Hacker News new | past | comments | ask | show | jobs | submit login
Why you should always use gzip instead of deflate compression (stackoverflow.com)
101 points by tbassetto on March 25, 2012 | hide | past | favorite | 17 comments



The "CRC-32 is slow" sentiment feels like a bit of a straw-man argument against gzip. With today's computing power, the difference is nigh-unto negligible: checksumming is dwarfed by the actual decompression, or maybe even the network overhead/latency.

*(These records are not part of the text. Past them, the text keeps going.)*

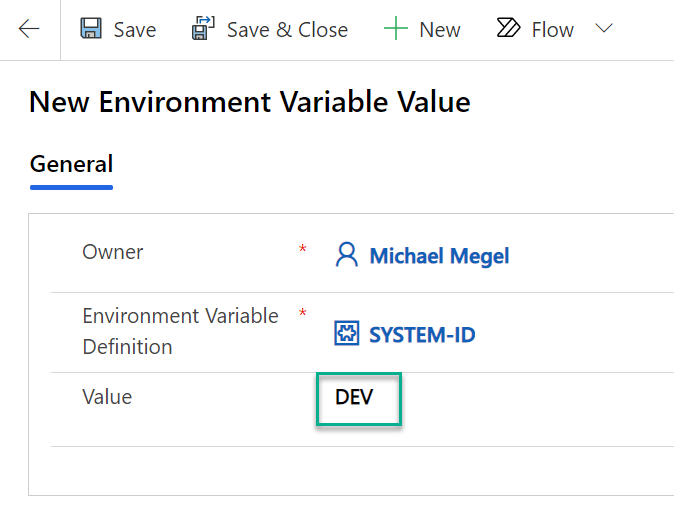Viewport: 674px width, 516px height.
Task: Click the puzzle icon beside SYSTEM-ID
Action: click(x=346, y=334)
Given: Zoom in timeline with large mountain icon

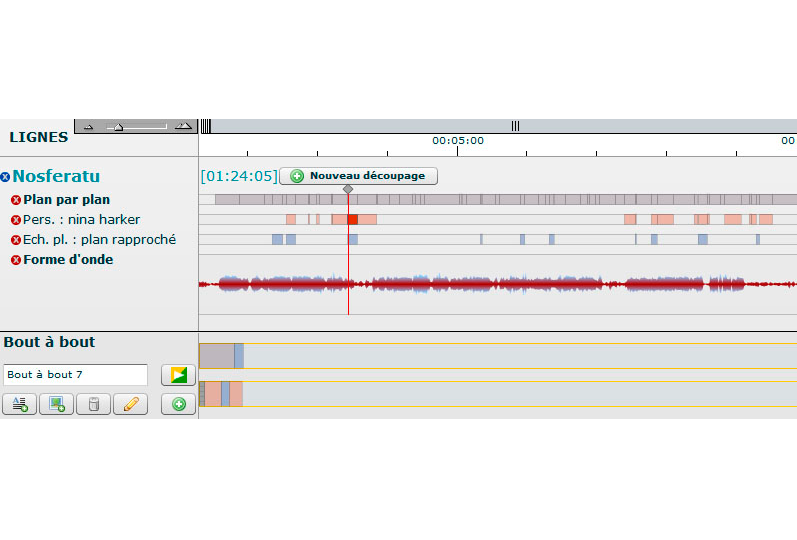Looking at the screenshot, I should 182,126.
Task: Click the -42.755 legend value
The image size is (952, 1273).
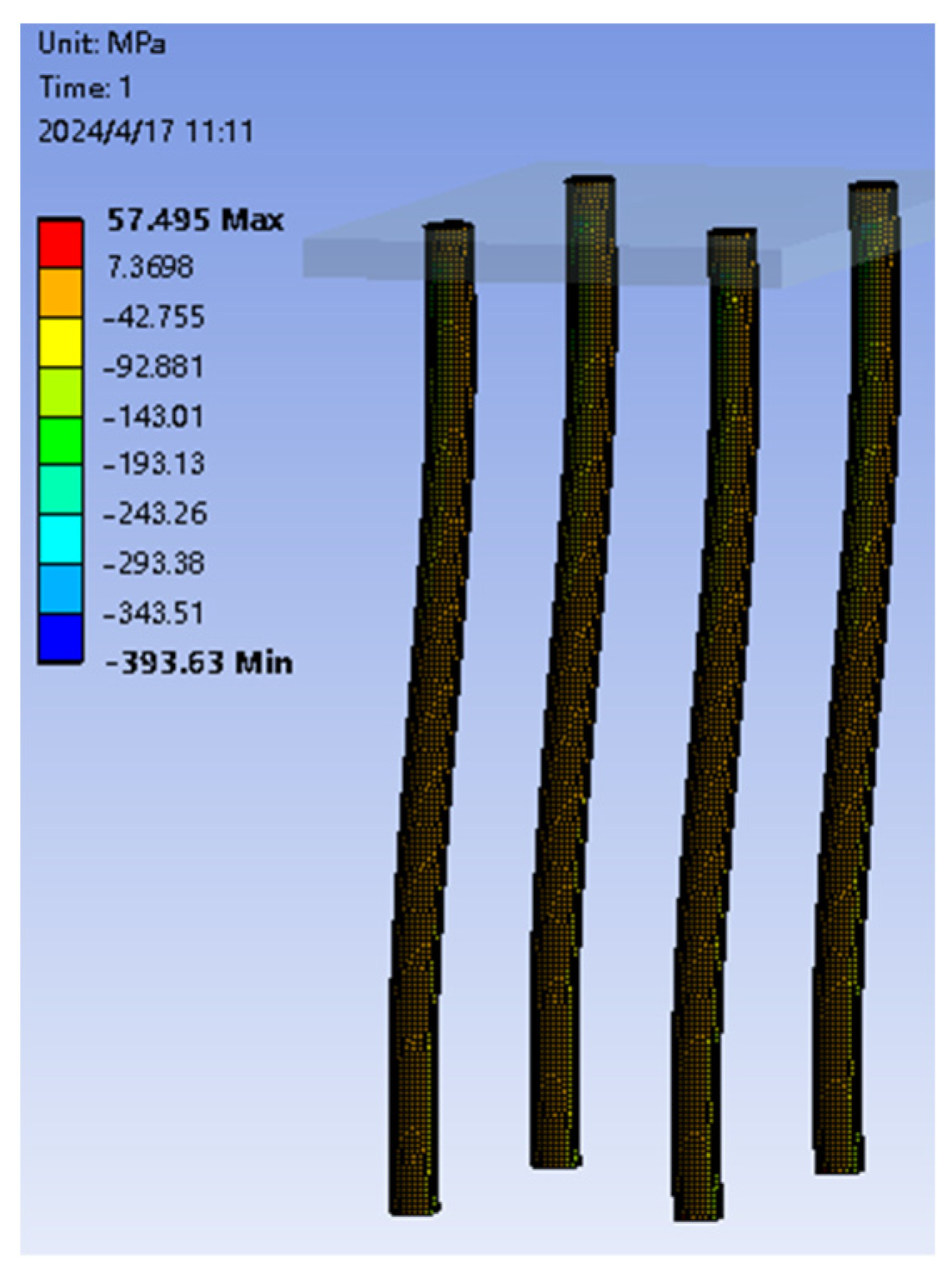Action: point(153,317)
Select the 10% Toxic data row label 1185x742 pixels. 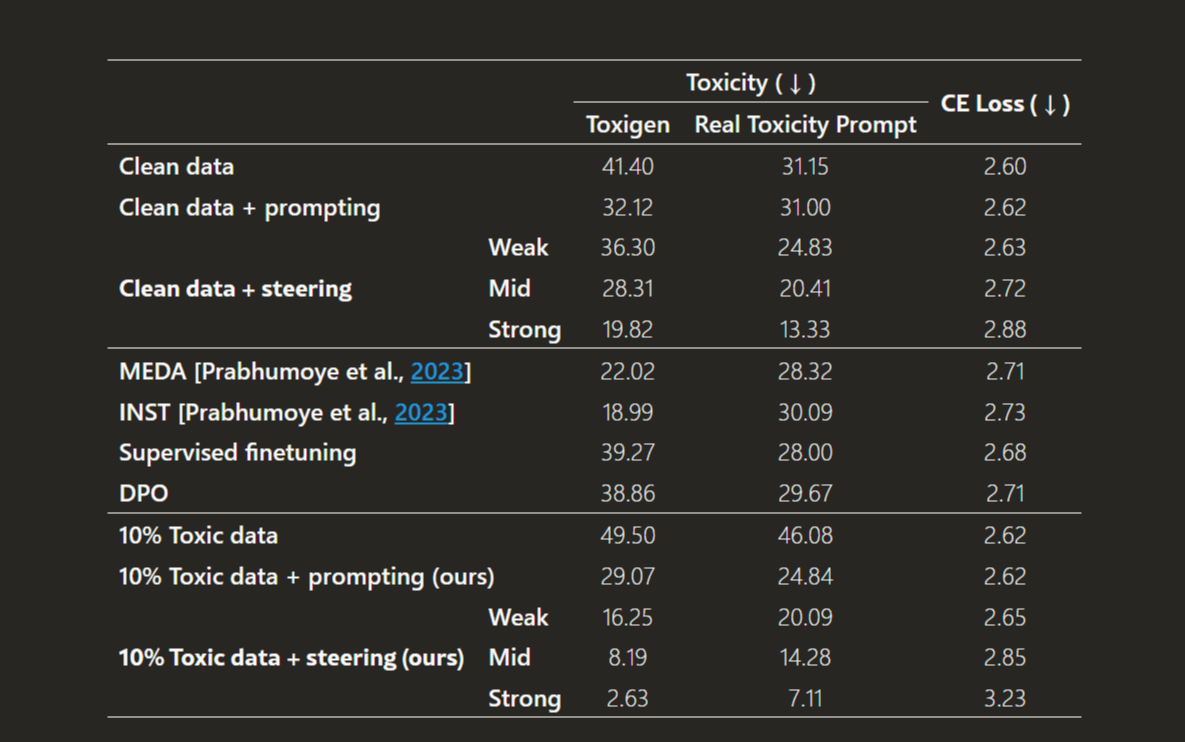coord(198,536)
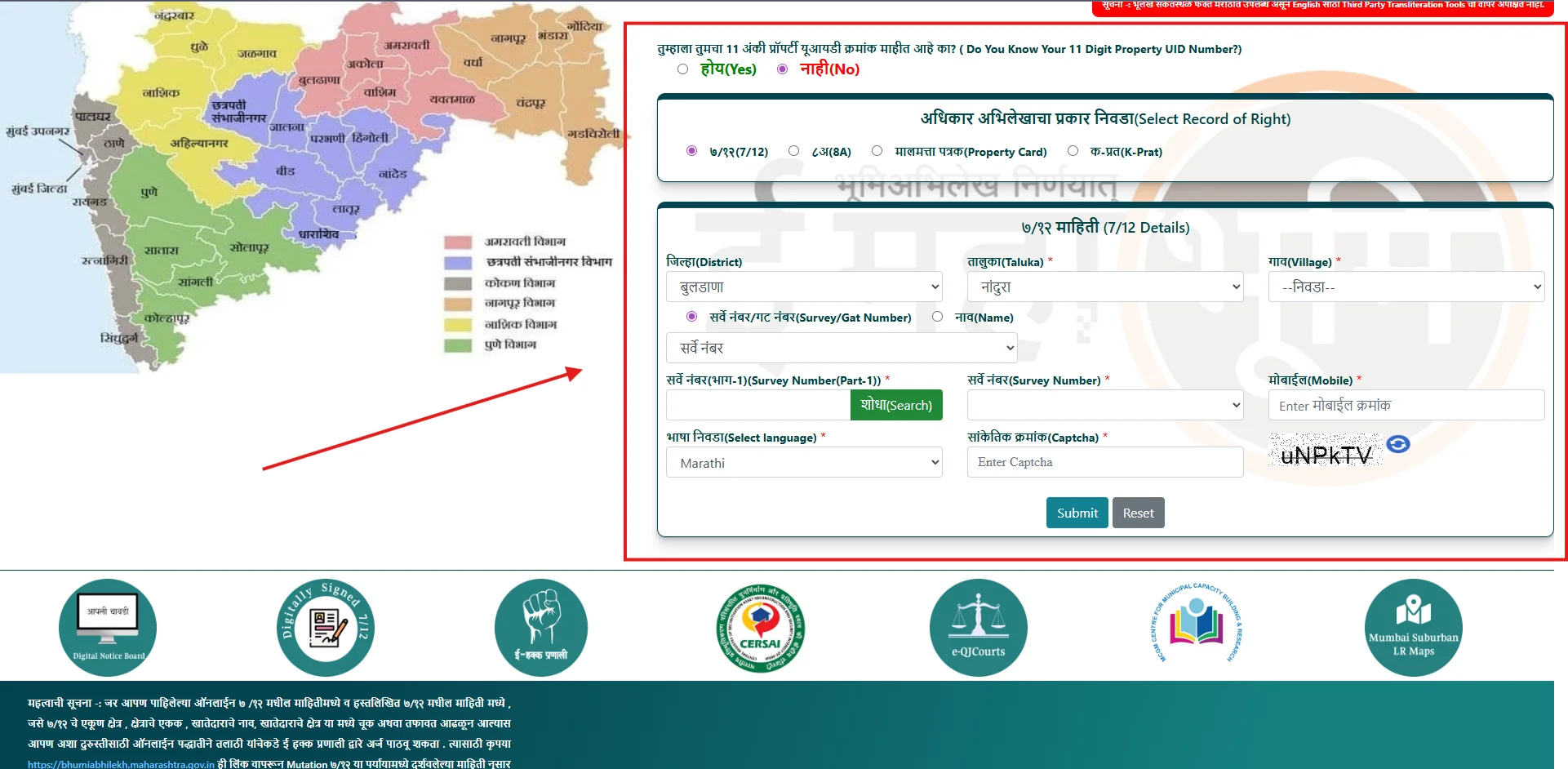Open the भाषा निवडा language dropdown
This screenshot has width=1568, height=769.
[804, 462]
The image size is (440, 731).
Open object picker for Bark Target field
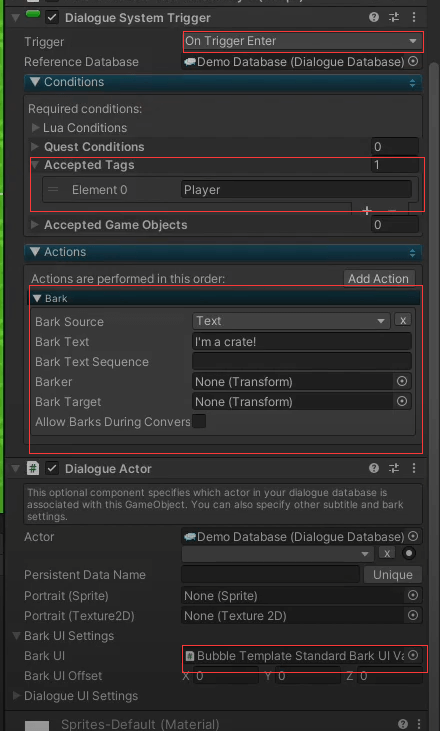click(x=402, y=401)
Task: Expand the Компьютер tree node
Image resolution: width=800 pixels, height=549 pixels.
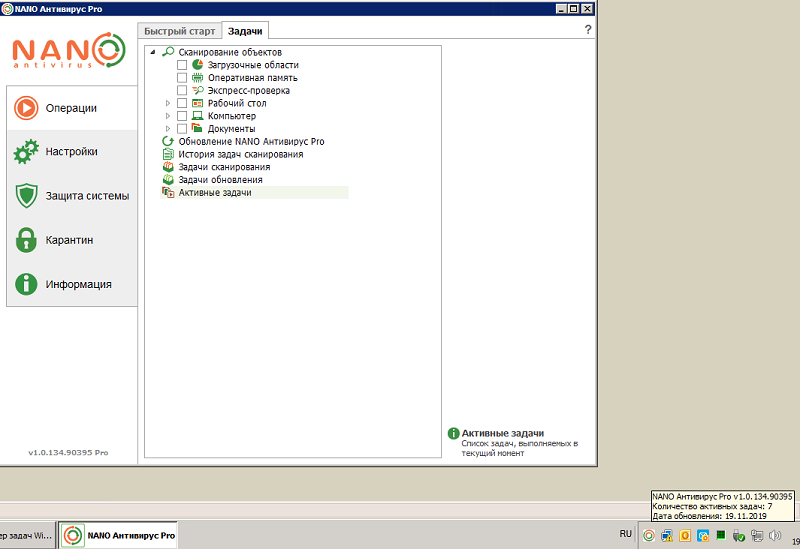Action: click(168, 116)
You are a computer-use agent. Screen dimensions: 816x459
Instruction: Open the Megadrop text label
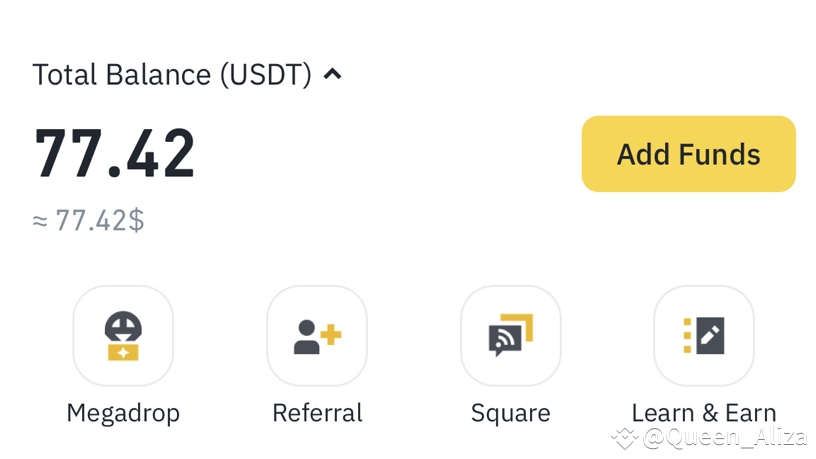coord(123,414)
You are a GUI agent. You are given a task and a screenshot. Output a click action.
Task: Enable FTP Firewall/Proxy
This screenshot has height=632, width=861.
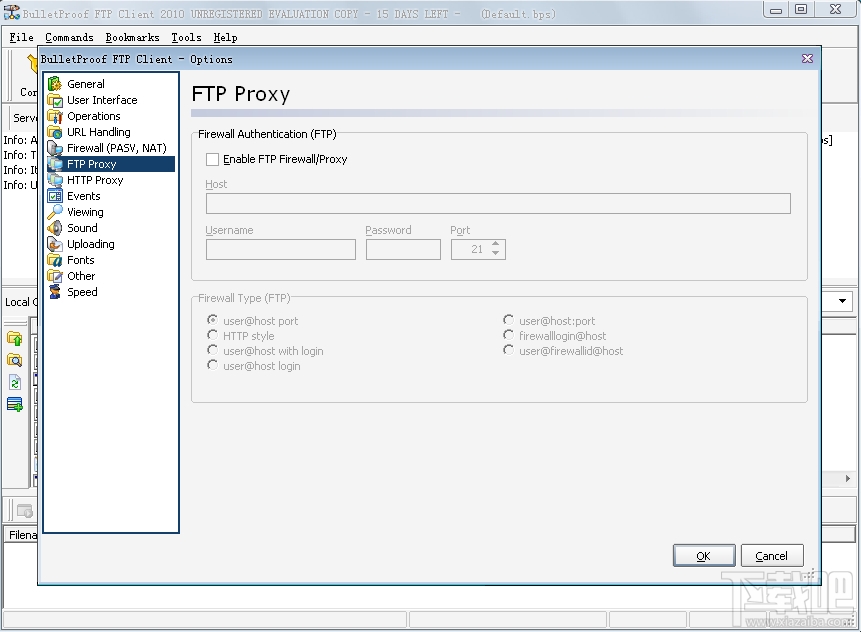tap(211, 159)

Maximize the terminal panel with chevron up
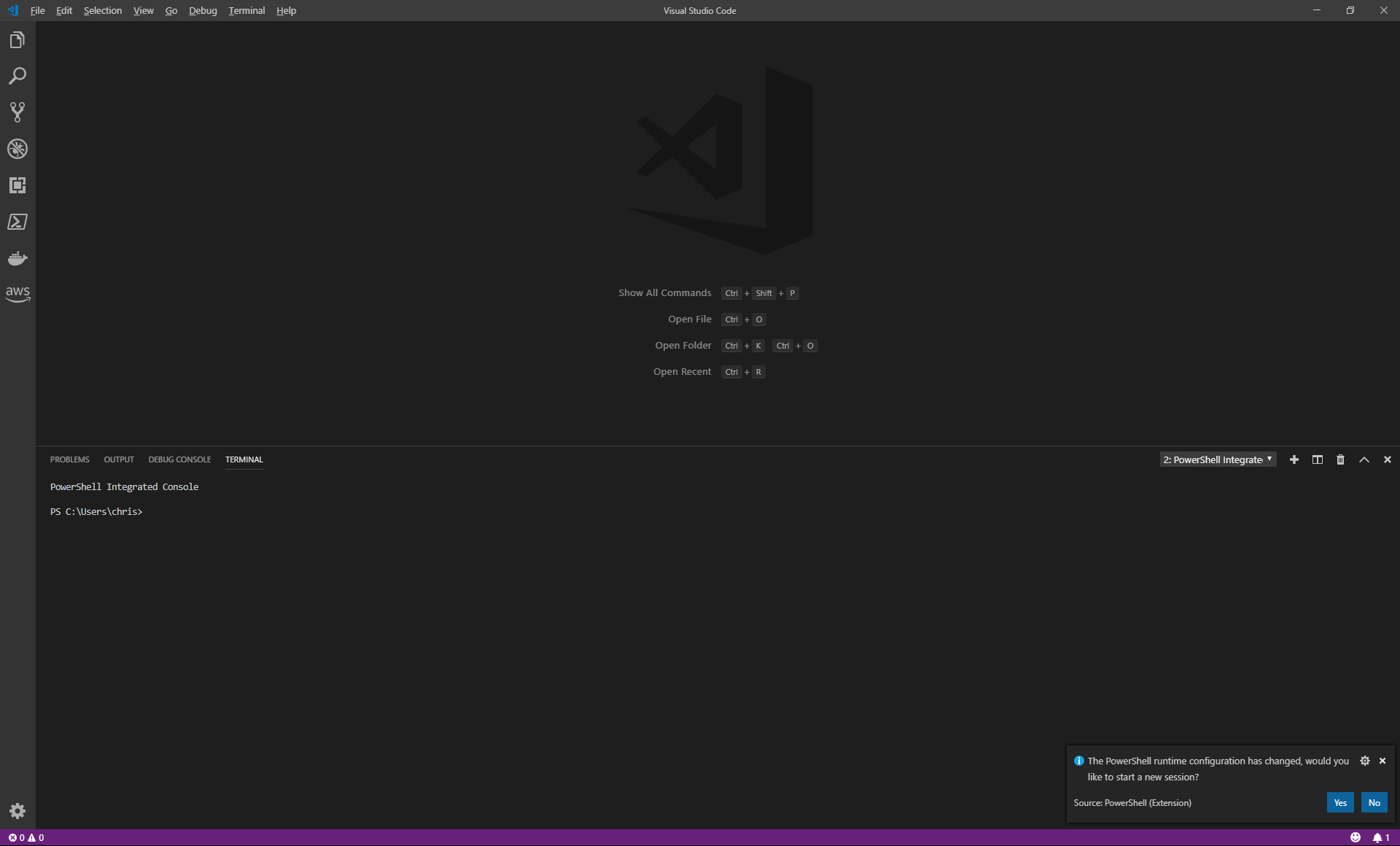[x=1364, y=459]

Gzip is, doubtless, better for the reasons laid out in the article, but why aren't we moving forward? Do any browsers support LZMA or bzip2? Would they be at all worth the effort? I assume not in the case of HTML/resources, but maybe in raw non-compressed binary streams.


The largest assets will be already compressed (eg images and/or video). Http compression is only really benefiting for textual content. Gzip gives you a massive space saving over non compressed for textual data, but after that you're in diminishing returns. Although bzip2 is better than gzip, its not a lot better.


bzip2 compresses significantly better than gzip (I typically see a delta of between 10% and 30% in filesize) but it comes at a significant cost: compressing/decompressing the same file generally takes many times longer. xz compresses even better but takes even longer.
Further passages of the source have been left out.